====== Data listing

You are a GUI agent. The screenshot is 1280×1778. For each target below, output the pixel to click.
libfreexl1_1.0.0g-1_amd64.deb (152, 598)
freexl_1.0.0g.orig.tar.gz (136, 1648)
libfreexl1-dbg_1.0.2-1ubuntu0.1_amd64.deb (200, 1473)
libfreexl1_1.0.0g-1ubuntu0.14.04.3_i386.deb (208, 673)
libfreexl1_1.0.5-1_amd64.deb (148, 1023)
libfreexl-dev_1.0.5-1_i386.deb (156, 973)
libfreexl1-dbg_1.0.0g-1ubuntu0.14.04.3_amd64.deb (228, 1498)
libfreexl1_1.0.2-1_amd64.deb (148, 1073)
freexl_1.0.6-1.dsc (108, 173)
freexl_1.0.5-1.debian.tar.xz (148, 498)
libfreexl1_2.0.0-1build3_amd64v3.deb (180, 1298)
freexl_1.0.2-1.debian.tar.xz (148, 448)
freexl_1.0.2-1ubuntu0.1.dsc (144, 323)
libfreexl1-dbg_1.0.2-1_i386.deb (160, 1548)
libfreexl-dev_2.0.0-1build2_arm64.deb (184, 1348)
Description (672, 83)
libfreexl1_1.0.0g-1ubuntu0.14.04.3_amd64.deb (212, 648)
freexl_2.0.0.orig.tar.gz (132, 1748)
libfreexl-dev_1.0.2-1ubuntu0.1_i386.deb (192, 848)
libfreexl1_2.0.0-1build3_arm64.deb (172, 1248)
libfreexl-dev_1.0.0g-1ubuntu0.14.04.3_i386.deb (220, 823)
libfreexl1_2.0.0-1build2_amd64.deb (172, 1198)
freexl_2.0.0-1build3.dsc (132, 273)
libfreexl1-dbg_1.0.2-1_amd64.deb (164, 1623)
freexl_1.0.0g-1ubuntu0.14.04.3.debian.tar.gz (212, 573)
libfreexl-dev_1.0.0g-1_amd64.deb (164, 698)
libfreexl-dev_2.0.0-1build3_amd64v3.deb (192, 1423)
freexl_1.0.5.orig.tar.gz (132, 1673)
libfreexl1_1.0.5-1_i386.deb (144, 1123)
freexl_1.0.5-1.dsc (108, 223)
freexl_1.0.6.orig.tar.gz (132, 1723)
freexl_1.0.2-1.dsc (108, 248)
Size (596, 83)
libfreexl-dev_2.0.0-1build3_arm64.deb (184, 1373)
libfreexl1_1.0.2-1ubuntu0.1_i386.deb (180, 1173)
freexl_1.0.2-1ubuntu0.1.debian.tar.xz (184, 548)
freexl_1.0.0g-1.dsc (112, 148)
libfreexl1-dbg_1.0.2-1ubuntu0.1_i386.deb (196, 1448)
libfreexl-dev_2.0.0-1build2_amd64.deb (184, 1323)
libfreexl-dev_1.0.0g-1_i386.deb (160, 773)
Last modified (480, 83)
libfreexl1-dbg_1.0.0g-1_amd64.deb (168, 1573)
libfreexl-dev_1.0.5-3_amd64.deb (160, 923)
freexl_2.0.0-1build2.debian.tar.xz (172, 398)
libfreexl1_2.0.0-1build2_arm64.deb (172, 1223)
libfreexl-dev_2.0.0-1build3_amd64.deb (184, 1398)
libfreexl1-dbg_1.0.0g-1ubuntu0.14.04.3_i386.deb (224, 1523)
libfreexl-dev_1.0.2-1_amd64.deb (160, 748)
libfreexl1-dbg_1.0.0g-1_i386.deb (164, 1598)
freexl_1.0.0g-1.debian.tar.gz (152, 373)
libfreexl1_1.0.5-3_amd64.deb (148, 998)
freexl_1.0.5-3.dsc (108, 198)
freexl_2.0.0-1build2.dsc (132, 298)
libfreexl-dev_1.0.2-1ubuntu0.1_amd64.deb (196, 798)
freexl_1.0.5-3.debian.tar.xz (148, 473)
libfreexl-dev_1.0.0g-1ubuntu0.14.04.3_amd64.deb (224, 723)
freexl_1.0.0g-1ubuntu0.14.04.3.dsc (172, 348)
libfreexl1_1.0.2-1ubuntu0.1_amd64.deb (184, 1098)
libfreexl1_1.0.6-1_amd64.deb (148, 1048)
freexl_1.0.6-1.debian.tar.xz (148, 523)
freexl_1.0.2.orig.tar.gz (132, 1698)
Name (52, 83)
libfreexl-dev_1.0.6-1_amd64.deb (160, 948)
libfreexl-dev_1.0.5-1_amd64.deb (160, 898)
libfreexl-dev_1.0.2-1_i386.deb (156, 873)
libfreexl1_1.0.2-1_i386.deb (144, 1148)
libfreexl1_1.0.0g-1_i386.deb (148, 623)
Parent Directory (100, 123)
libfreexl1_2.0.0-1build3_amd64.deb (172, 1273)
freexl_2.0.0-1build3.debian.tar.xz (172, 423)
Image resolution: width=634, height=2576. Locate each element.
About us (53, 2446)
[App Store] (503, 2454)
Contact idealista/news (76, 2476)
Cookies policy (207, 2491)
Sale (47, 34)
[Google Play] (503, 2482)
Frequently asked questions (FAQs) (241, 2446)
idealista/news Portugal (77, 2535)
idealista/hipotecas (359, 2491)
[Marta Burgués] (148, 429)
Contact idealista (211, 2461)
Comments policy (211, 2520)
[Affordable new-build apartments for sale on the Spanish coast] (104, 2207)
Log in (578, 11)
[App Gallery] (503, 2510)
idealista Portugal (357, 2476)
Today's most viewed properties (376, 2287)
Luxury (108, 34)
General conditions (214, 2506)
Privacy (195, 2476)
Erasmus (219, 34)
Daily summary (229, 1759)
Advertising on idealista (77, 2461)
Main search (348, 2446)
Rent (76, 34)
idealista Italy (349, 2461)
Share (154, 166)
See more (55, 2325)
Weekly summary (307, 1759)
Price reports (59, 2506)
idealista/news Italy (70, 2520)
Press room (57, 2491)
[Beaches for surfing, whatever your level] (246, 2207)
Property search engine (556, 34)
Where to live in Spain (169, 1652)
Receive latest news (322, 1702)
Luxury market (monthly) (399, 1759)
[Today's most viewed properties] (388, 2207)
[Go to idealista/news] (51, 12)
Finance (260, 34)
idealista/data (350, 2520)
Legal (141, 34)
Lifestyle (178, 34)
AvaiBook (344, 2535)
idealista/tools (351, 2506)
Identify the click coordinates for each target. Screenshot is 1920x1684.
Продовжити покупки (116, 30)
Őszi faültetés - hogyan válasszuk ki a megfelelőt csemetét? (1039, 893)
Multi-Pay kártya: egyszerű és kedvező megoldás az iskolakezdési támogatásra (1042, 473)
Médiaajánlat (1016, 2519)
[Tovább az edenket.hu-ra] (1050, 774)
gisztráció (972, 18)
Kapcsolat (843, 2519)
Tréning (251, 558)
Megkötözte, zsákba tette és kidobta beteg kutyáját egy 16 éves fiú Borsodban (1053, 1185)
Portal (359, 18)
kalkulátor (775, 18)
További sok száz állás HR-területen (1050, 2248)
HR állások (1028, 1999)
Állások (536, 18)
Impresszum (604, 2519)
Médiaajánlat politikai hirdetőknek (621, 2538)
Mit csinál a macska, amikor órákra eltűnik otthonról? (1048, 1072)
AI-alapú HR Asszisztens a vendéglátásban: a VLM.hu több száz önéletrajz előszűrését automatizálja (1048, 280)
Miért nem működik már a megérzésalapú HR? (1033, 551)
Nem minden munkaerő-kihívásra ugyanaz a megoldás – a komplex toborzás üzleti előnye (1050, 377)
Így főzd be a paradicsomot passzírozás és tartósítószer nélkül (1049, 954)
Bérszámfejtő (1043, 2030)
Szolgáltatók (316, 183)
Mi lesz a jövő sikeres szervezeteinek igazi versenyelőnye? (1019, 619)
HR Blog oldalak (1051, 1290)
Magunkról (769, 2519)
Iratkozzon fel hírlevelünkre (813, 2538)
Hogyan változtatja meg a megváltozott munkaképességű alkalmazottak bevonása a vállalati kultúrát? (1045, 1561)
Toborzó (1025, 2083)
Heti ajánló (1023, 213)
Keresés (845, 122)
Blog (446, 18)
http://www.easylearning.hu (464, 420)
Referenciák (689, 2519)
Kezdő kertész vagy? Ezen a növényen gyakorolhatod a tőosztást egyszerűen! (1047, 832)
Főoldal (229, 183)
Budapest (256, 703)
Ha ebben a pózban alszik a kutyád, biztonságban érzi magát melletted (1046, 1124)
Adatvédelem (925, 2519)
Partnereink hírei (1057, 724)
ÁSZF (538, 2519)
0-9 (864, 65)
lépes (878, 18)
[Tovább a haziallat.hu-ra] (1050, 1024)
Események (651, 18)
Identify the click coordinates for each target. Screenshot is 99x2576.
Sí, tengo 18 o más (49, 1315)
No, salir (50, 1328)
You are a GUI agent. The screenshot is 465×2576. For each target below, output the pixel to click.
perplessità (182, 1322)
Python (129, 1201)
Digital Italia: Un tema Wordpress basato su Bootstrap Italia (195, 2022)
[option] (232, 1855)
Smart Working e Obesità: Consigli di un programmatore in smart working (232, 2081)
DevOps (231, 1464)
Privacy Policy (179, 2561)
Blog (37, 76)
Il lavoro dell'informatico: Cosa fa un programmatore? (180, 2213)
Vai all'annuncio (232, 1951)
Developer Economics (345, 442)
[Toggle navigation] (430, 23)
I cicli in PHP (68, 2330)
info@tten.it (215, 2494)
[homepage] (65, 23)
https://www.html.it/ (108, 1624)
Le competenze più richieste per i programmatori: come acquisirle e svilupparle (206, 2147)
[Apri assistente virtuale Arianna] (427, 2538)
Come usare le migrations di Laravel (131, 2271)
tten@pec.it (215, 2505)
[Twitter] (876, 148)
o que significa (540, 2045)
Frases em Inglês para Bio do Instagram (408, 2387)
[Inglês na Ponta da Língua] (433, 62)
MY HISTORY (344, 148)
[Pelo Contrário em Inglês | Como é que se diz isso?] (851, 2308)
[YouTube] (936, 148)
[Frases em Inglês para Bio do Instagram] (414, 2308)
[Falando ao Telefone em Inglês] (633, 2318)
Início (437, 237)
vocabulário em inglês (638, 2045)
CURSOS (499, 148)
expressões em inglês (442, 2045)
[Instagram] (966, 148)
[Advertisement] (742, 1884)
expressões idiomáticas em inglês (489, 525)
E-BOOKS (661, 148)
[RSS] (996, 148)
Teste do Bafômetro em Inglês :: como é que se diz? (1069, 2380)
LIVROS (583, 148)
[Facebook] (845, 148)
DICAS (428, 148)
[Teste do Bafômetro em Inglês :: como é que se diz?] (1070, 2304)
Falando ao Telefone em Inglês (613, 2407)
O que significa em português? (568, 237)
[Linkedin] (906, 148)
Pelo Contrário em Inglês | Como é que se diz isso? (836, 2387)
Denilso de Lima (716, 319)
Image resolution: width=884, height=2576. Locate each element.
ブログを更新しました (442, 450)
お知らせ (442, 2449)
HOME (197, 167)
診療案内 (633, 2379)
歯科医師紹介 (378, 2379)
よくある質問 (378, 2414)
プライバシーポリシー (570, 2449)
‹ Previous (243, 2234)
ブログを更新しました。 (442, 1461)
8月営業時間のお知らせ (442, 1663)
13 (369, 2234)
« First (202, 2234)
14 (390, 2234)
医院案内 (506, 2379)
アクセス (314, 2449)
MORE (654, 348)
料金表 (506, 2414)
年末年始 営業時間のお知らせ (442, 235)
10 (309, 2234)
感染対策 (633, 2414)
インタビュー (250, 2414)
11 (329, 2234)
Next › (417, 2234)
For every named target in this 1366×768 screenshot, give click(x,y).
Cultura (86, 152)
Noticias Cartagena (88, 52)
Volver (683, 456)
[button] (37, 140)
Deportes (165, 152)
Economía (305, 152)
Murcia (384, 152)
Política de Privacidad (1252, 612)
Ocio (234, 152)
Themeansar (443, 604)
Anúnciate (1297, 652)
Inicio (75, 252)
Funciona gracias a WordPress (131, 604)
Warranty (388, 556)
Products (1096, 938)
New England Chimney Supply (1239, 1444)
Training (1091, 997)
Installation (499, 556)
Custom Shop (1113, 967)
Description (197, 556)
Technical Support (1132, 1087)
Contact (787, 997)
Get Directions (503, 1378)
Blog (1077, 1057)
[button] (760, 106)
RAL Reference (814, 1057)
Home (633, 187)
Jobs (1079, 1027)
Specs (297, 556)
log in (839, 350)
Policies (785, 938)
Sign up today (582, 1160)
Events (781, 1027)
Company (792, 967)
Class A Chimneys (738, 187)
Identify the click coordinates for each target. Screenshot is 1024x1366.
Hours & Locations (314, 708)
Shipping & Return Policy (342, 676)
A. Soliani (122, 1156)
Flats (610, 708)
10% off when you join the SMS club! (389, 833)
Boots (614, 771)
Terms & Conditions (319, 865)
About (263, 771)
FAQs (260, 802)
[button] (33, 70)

============

= Brief =
Find the line containing "A. Soliani (122, 1156)" in the material above. Print it and every line after it through the end, exactly and only those.

= Task solution =
A. Soliani (122, 1156)
Flats (610, 708)
10% off when you join the SMS club! (389, 833)
Boots (614, 771)
Terms & Conditions (319, 865)
About (263, 771)
FAQs (260, 802)
[button] (33, 70)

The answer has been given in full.